Sie waren zehn
Abend des 26. Juli 1944 kam Jelena Lukinischna mit strahlenden Augen und roten Wangen nach Hause. Puschkin und Sepkin saßen vor dem Schachbrett, verbissen, als verschöben sie Armeen, und knurrten nur unverständliche Laute, als Jelena ausrief: »Große Neuigkeiten aus dem Kreml, ihr Lieben!«
»Es gibt weniger Brot«, knurrte Puschkin. »Man weiß es. Das Essen steht warm, Jelenaschka. Stör Piotr nicht; in zwei Zügen ist er matt, oder ich lasse mich in Essig einlegen!«
»Stalin wird sich den Moskauern zeigen!« Das liebe Mädchen schrak zusammen, als Sepkin die ihm am nächsten liegenden Figuren umwarf und Puschkin anstarrte, als habe dieser sie umgeblasen. Er schob die Hände zusammen und unterbrach sogar das Atmen.
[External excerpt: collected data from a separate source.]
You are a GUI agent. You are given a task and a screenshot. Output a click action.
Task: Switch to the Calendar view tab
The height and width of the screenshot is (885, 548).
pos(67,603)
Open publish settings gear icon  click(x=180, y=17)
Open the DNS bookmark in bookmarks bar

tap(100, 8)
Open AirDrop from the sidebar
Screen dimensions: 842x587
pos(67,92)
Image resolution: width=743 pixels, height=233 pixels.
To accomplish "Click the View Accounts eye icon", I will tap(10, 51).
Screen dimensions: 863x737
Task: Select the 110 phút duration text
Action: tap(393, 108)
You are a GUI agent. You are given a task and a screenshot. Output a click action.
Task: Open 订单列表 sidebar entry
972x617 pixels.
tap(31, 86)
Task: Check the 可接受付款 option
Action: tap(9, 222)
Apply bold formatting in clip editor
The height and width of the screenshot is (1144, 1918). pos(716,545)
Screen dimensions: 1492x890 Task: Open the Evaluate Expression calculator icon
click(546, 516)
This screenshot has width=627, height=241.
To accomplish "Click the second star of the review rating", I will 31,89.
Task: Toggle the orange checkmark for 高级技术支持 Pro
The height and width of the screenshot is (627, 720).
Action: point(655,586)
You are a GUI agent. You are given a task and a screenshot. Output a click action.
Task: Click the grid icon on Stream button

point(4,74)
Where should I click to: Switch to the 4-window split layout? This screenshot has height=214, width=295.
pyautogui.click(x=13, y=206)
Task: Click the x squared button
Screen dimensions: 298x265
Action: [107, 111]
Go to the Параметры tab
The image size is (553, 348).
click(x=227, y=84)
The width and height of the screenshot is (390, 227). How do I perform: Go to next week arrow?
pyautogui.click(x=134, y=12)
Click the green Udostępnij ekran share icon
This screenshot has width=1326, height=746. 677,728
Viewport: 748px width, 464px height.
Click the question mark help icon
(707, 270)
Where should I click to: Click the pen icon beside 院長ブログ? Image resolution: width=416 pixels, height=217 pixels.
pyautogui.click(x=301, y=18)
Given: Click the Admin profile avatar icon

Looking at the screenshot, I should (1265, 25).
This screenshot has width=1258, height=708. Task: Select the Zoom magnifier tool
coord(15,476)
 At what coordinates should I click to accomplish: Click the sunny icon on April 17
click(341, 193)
»Haha!« brüllte Luka Antipowitsch wie eine Siegesfanfare. »So kann man es auch machen! Will mir den Ungeschickten vorspielen, dieses verschlagene Bürschchen! Gestehe es ein: Du bist geschlagen!«
»Wer sagt das?« fragte Sepkin mit schwerer Zunge.
»Ich!« jubelte Puschkin. »Die Partie habe ich gewonnen!«
»Was ist mit Stalin?«
»Er fährt zum Stadion. Will zu den Garde-Regimentern sprechen, die nächste Woche an die Front abrücken!« Jelena Lukinischna flatterte herum wie ein junges Vögelchen, ihre großen runden Augen glänzten wie ein sonnenbestrahlter See. Das Herz konnte sich einem blähen bei solch einem Anblick.
»Noch ein Spielchen, Piotr Mironowitsch?« fragte Puschkin, dem es endlich gelungen war, Sepkin beim Schachspiel aus der Ruhe zu bringen. Was wiegt dagegen die Nachricht, daß Stalin irgendwo herumfährt?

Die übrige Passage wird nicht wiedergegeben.